The moonlight shines through the curtains my niece forgot to close again and onto their peaceful, sleeping expressions. Isla and Gavi are tangled up under the sheets in each others arms. On one hand it's adorable how tightly they cling to one another even in their sleep. On the other hand I feel a strange need to wake them up and tell him to put a shirt on.

Relax, I tell myself. They are perfectly fine and safe. We have a game tomorrow meaning they need the rest; and they both appear to be sleeping so deeply.

I exist the room, shutting the door firmly but quietly behind me. You can bench him next time, I assure myself, knowing I need both of them in the match tomorrow. In all honesty I am extremely curious as to how well they'll play alongside one another in a pressurized match. Will their crystal clear chemistry off the pitch transfer onto the field?

There are so many aspects of the game tomorrow I am on the edge of my seat to witness. Isla, my beloved niece is playing her first match on the team I've dedicated my life to, but also the potential to fill out my rising midfield. I haven't told anyone, especially Isla because I don't intend to put too much pressure on her, but ideally she'd be a long term replacement for Sergio. It's very public knowledge that my former teammate Busquets is nearing his retirement.

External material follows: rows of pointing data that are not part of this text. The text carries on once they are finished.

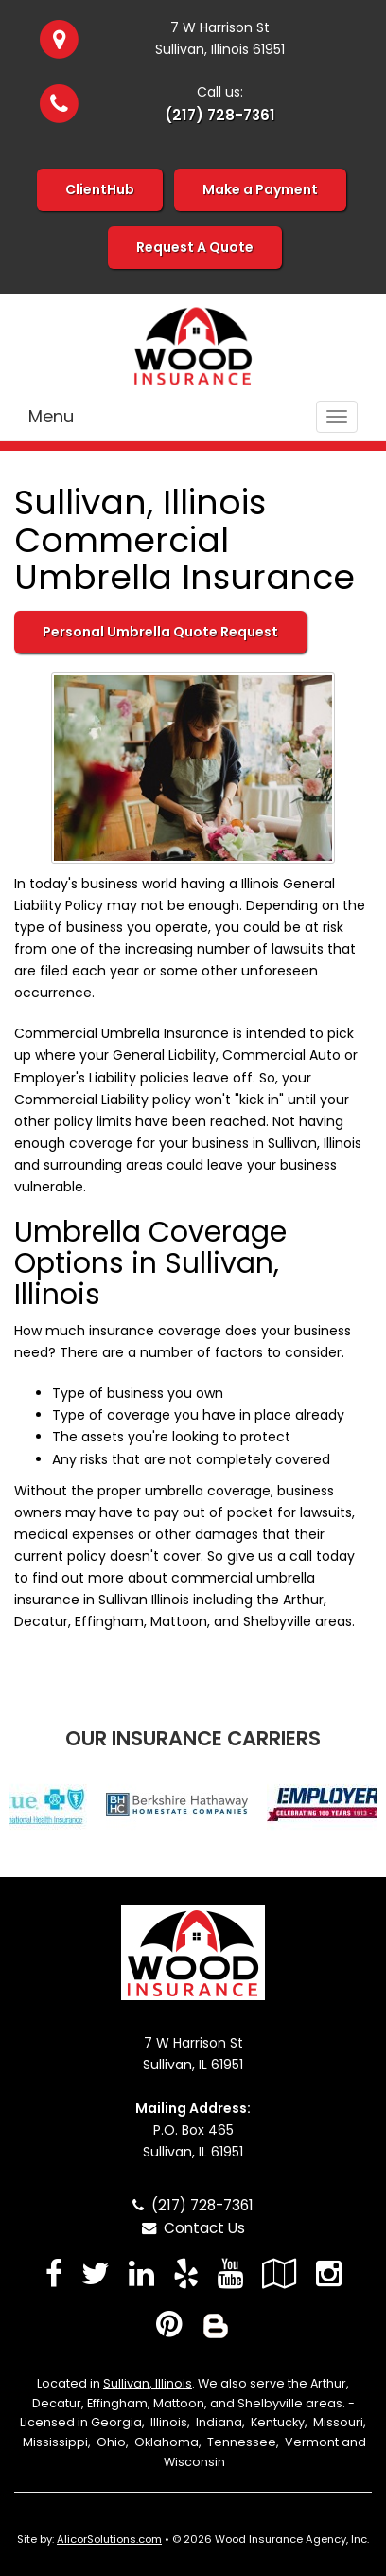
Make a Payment (260, 189)
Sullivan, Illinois (147, 2383)
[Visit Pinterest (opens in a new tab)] (169, 2323)
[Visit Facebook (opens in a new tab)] (54, 2273)
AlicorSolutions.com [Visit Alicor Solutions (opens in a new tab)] (109, 2539)
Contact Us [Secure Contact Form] (193, 2228)
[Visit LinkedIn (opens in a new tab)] (141, 2273)
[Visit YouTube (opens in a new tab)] (230, 2273)
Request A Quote (195, 247)
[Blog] (215, 2323)
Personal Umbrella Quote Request (160, 631)
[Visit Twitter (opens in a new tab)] (95, 2273)
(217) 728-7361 (220, 115)
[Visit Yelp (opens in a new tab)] (186, 2273)
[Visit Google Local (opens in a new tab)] (280, 2273)
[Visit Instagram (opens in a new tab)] (329, 2273)
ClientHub (99, 189)
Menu (51, 416)
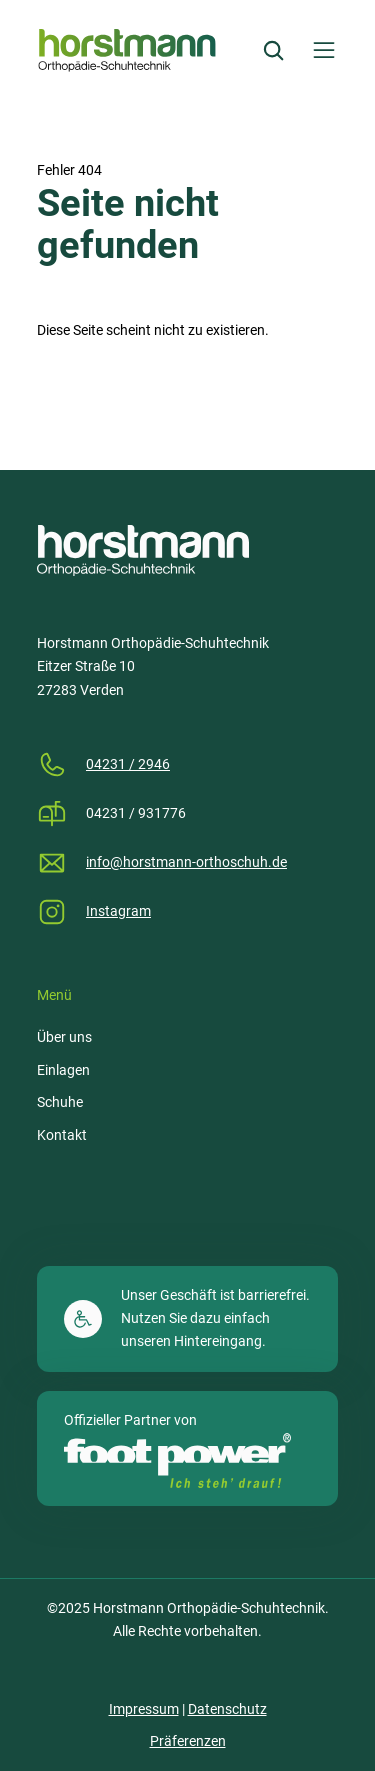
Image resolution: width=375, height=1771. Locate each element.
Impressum (144, 1709)
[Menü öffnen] (324, 50)
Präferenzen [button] (188, 1741)
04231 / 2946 (128, 764)
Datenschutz (227, 1709)
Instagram (118, 911)
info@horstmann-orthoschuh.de (186, 862)
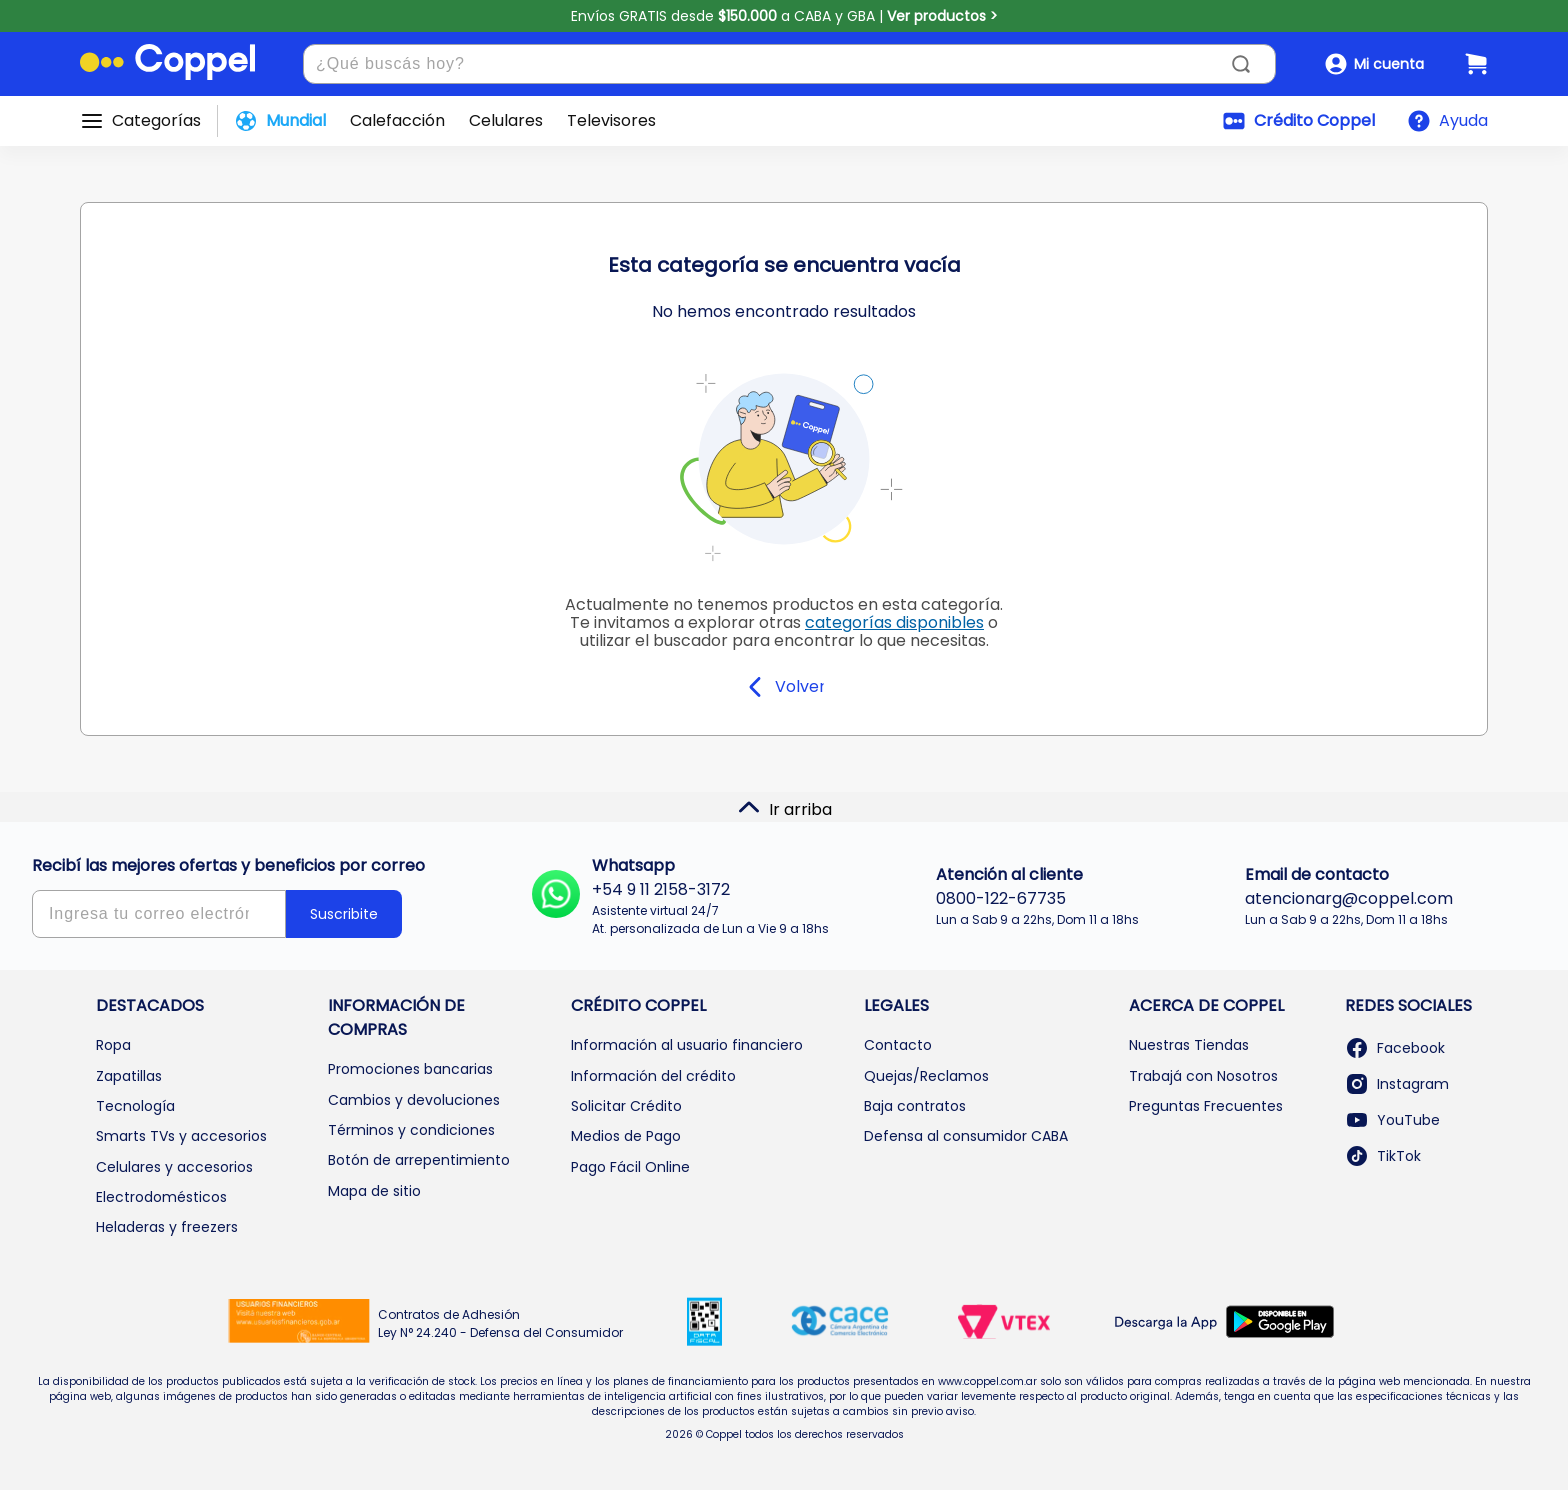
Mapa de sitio (374, 1191)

The primary reason he continues to play is because we have no one to replace him. We could attempt to purchase another player, but I much prefer finding amazing youngsters with potential and building them up to our play style.

I don't want to put that kind of pressure on my niece quite yet, that is why I have kept my plan to myself. Obviously there are a lot of kinks to workout: would she be the pivot like Sergio is now? Does Pedri move back to a center defensive midfield with Frenkie while Gavi and Isla stay as center attacking midfielders? All my questions will be answered in time, if this weekend works out. And I hope so badly for both mine and Isla's sakes it does.



Isla's POV:

This morning feels different. Maybe it's because I wake up with Gavi's arms wrapped protectively around me, maybe it's the anxiety running through my blood. Today is game day and the energy in the air feels undeniably powerful. That's the only way I can think to describe it.